◆ DATA RECORDS ◆
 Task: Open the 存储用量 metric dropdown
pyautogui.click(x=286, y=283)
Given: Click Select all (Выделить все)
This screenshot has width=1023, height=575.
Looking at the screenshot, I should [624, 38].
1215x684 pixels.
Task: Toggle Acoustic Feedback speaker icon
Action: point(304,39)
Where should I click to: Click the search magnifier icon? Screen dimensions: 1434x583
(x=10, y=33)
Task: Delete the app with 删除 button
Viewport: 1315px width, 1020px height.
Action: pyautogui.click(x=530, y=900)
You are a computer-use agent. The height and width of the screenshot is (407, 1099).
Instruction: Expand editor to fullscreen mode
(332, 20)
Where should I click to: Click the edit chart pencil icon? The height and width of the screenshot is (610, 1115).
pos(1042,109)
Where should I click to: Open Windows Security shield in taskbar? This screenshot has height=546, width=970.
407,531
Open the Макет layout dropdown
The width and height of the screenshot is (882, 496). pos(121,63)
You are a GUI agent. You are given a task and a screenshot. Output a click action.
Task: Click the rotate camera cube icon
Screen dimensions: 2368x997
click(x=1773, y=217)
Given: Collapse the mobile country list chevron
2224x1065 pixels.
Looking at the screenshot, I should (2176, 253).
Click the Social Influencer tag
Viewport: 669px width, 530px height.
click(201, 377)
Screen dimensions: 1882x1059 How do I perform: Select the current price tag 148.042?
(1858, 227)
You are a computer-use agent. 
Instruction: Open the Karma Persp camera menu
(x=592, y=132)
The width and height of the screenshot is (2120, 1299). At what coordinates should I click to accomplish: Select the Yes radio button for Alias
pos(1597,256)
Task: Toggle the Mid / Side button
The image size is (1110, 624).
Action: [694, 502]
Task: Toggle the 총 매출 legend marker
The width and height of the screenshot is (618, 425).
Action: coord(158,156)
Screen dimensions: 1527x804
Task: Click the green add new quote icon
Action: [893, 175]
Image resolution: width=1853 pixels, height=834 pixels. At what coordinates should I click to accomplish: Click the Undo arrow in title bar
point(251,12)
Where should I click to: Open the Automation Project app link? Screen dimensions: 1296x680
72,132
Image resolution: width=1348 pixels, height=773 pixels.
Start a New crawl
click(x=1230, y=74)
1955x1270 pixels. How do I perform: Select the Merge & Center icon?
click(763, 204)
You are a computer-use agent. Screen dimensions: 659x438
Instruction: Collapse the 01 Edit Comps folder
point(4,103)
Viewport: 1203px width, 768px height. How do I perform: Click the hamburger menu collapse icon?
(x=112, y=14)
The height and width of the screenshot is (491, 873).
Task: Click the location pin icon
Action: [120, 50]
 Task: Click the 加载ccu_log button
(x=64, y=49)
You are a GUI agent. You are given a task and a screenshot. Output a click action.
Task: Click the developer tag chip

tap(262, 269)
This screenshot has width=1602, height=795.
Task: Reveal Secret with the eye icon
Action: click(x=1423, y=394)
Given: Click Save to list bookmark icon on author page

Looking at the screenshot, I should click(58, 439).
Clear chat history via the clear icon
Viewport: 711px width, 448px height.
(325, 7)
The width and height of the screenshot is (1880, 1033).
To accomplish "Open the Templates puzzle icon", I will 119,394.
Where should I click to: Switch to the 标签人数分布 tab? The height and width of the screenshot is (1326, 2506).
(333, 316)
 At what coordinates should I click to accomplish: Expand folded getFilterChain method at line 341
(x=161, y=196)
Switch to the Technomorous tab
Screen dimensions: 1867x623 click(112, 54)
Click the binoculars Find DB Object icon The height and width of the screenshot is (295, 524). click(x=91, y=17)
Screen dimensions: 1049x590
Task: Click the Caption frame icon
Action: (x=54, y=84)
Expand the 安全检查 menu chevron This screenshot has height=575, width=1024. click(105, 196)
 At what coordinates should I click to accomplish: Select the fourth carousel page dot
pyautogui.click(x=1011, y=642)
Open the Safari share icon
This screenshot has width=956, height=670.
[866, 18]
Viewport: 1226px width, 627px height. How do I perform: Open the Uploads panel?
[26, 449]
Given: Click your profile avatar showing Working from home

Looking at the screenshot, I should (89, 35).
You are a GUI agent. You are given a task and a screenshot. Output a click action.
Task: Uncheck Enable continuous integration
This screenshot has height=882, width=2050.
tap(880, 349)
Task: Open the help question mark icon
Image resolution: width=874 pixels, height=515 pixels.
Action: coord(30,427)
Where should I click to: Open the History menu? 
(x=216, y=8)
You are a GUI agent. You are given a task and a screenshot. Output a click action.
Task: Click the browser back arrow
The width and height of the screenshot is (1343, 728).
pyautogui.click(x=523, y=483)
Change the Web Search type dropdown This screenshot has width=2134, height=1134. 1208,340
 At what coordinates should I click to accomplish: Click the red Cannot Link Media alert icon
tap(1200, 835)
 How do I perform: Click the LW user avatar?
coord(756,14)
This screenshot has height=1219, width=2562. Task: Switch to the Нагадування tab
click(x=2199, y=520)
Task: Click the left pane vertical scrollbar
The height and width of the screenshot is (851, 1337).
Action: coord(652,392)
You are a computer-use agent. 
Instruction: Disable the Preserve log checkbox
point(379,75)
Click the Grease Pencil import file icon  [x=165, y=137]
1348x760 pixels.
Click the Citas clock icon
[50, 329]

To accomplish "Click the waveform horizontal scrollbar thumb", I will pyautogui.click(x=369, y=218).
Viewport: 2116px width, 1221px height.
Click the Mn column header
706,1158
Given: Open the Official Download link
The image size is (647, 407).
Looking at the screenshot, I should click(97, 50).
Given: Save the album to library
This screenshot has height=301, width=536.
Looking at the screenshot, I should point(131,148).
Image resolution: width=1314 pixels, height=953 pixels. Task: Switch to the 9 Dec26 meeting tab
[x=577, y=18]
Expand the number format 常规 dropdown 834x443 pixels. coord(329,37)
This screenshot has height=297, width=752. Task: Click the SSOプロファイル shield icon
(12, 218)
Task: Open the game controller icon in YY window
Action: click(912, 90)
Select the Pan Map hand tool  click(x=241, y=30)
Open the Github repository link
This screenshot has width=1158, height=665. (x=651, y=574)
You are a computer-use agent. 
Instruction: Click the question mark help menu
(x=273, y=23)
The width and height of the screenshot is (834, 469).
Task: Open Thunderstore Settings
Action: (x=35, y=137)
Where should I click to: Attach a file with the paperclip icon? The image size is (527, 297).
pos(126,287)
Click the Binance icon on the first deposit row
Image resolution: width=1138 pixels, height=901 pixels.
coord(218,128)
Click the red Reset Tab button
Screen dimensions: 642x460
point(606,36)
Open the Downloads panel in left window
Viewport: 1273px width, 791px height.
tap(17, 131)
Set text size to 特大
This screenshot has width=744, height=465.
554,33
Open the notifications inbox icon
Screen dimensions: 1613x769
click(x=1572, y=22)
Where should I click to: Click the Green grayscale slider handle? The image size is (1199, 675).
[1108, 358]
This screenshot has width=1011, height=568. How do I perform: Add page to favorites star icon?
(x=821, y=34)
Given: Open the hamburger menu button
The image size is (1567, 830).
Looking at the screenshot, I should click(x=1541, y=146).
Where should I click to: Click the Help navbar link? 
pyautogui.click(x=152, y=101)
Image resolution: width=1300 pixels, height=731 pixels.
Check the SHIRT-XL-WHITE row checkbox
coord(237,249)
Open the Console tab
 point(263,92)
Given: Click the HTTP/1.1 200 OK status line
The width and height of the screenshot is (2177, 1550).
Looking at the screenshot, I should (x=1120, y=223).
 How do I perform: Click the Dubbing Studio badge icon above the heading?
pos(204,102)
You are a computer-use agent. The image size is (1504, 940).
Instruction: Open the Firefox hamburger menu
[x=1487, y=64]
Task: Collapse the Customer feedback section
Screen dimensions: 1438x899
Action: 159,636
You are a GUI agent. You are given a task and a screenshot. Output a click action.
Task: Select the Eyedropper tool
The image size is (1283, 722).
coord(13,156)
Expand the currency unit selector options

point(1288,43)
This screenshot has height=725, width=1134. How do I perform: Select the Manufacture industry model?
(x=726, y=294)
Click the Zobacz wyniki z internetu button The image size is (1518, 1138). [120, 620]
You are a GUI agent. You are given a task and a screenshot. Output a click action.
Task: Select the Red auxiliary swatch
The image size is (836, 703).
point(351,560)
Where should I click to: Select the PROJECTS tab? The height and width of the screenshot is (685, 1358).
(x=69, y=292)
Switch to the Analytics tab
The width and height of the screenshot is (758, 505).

◆ WORK REQUIRED ◆
Look back at the entries above and repeat, unchanged, every line from the line holding "Given: Click Save" through the line holding "The width and height of the screenshot is (1880, 1033).".

◆ ANSWER FOR THE TASK ◆
Given: Click Save to list bookmark icon on author page

Looking at the screenshot, I should click(58, 439).
Clear chat history via the clear icon
Viewport: 711px width, 448px height.
(325, 7)
The width and height of the screenshot is (1880, 1033).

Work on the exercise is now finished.